Your goal: Once you find the line with "Disable the Allow hiDPI checkbox" in the entries below, return exactly every line from it through the line with "Expand the Indicators".

===== Provided entries =====

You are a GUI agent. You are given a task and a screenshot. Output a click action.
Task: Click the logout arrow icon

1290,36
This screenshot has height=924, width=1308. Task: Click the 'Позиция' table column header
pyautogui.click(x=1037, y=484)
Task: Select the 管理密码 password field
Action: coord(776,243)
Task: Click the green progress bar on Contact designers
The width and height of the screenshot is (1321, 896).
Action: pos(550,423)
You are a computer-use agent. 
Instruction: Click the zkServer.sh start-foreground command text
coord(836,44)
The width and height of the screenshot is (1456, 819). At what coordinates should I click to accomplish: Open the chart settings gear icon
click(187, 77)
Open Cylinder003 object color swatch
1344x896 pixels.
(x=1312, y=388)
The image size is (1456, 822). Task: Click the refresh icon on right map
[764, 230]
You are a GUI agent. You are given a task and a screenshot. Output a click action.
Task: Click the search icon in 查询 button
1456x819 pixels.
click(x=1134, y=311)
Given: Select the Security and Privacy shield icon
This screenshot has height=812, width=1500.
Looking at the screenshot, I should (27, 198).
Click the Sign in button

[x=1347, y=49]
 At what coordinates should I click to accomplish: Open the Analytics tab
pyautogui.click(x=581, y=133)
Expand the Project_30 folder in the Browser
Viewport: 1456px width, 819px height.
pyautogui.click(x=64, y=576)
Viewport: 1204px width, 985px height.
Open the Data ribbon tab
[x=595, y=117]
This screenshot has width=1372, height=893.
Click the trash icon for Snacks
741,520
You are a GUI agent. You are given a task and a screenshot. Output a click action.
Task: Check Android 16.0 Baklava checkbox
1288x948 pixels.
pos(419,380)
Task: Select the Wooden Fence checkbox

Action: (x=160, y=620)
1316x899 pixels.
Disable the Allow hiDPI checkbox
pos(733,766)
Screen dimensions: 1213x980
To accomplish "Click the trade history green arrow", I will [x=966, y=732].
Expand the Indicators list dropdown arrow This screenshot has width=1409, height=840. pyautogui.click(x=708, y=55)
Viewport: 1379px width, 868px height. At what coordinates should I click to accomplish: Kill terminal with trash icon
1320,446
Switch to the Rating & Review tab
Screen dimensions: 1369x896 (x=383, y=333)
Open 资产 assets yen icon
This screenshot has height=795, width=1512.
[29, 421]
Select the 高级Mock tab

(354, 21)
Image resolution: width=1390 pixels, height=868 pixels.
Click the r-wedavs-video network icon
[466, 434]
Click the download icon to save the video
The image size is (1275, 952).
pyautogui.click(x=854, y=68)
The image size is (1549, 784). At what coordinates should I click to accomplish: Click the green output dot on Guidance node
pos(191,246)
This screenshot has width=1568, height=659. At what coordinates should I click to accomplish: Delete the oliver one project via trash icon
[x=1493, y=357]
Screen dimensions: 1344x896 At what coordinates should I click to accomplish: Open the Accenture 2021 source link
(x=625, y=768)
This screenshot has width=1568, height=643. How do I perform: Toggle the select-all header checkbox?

=====

Solved problem:
Disable the Allow hiDPI checkbox
pos(733,766)
Screen dimensions: 1213x980
To accomplish "Click the trade history green arrow", I will [x=966, y=732].
Expand the Indicators list dropdown arrow This screenshot has width=1409, height=840. pyautogui.click(x=708, y=55)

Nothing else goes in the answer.